Embora mantenha o tom crítico com relação ao rigor fiscal praticado pelo presidente Luiz Inácio Lula da Silva neste primeiro ano de mandato, o governador de Pernambuco, Jarbas Vasconcelos (PMDB), reconheceu nesta terça-feira que o caminho escolhido pela equipe econômica foi acertado.

– Foi uma opção que eles fizeram em termos de macroeconomia correta. Não sei se o rigor precisava ser tanto, mas o caminho era esse. Hoje as contas estão equilibradas e o País está pronto para crescer – destacou.

Na avaliação do governador,  já é possível traçar um cenário mais otimista para o próximo ano.

– Não acho que vai ser um mar de rosas.
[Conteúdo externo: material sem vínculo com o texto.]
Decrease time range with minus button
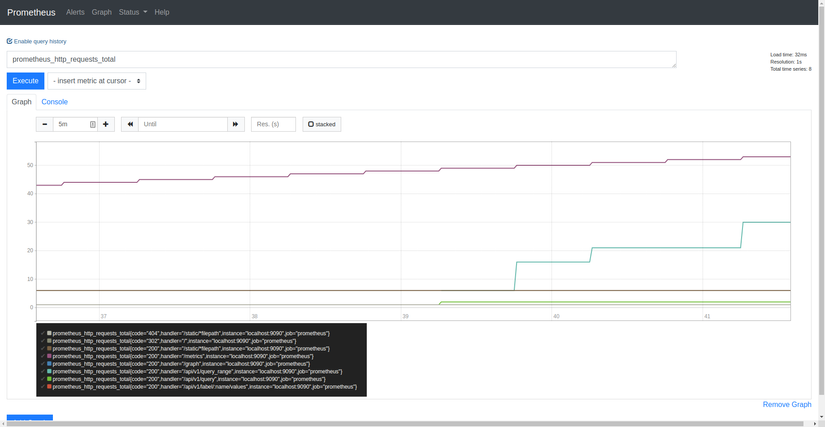Image resolution: width=825 pixels, height=427 pixels. (45, 124)
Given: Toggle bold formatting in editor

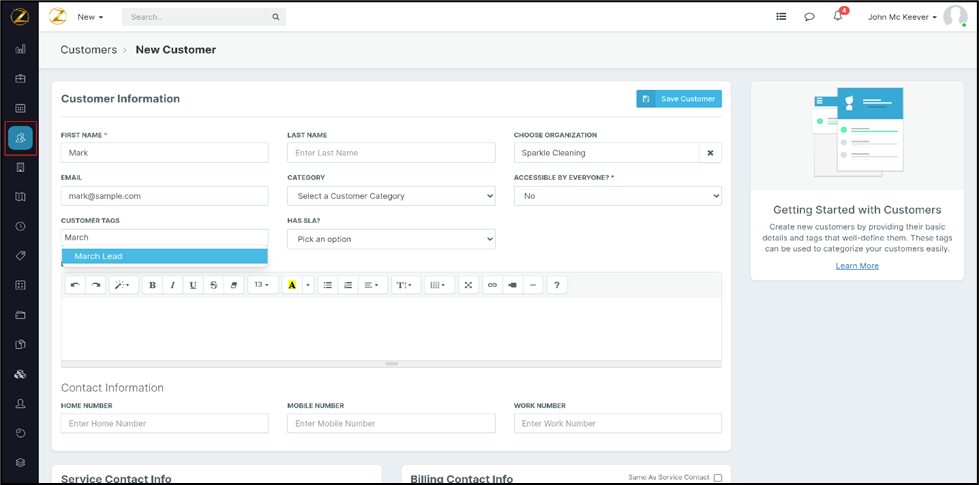Looking at the screenshot, I should (152, 285).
Mas nada pode ser pior do que 2003 – opinou.

– Com as contas do País equilibradas, as condições para retomada do crescimento e do desenvolvimento econômico estão dadas – completou. 
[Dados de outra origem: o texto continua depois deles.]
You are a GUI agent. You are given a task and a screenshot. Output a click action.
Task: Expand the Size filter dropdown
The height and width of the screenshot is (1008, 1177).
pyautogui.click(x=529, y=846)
Durante todo o ano, Jarbas fez coro aos demais colegas contra a política de contenção de gastos praticada pelo Governo Lula. As críticas eram sobretudo à baixa execução orçamentária. Para conseguir alcançar uma meta de superávit de 4,25% do PIB, o Governo contingenciou R$ 319 milhões do Orçamento da União de 2003, deixando os estados à mingua, às vésperas de um ano eleitoral.

Não foram poucas as vezes em que Jarbas deixou Brasília, depois de um dia de peregrinações por ministérios, sem qualquer perspectiva de liberação de recursos. Tanto que chegou a desabafar certa vez.

– Não espero mais nada deste Governo neste ano – disse.

Mas apesar das críticas, o governador pernambucano sempre manteve um bom relacionamento com o Governo e o próprio presidente Lula. Tanto que foi o único a entregar as propostas de investimentos no próximo ano no estado pessoalmente ao presidente, num almoço no Palácio do Alvorada, para serem incluídas no Orçamento.

A proximidade acabou criando até problemas políticos para Jarbas. Os aliados, do PFL e PSDB, não gostaram de vê-lo tão próximo do presidente petista. Assim como os partidário de Lula cobraram um distanciamento.

No próximo ano, Jarbas disse esperar manter um bom diálogo com o presidente. Sobre a possibilidade de o relacionamento azedar por causa das eleições municipais, já que a disputa pela Prefeitura da capital deverá ficar centralizada entre o candidato do governador e o atual prefeito João Paulo (PT), Jarbas avisa: “Não vou contribuir para azedar. Agora, o que o PT vai fazer eu não sei”.

O governador, que tem evitado falar nas eleições municipais, desta vez não perdeu a oportunidade.

– Estão comentando até que nós (PT e PMDB) estaremos juntos nas eleições do próximo ano. Mas essa possibilidade não existe. Agora, no segundo turno é outra eleição – disse.

 A pretensão de Jarbas em continuar mantendo um bom diálogo com o Governo, entretanto, não pode ser confundida com uma mudança de posição. Ele avisa que continua crítico à adesão do seu partido ao Governo.

– O PMDB tem ajudado o presidente no Congresso e pode muito bem continuar assim, sem necessariamente ocupar pastas – disse.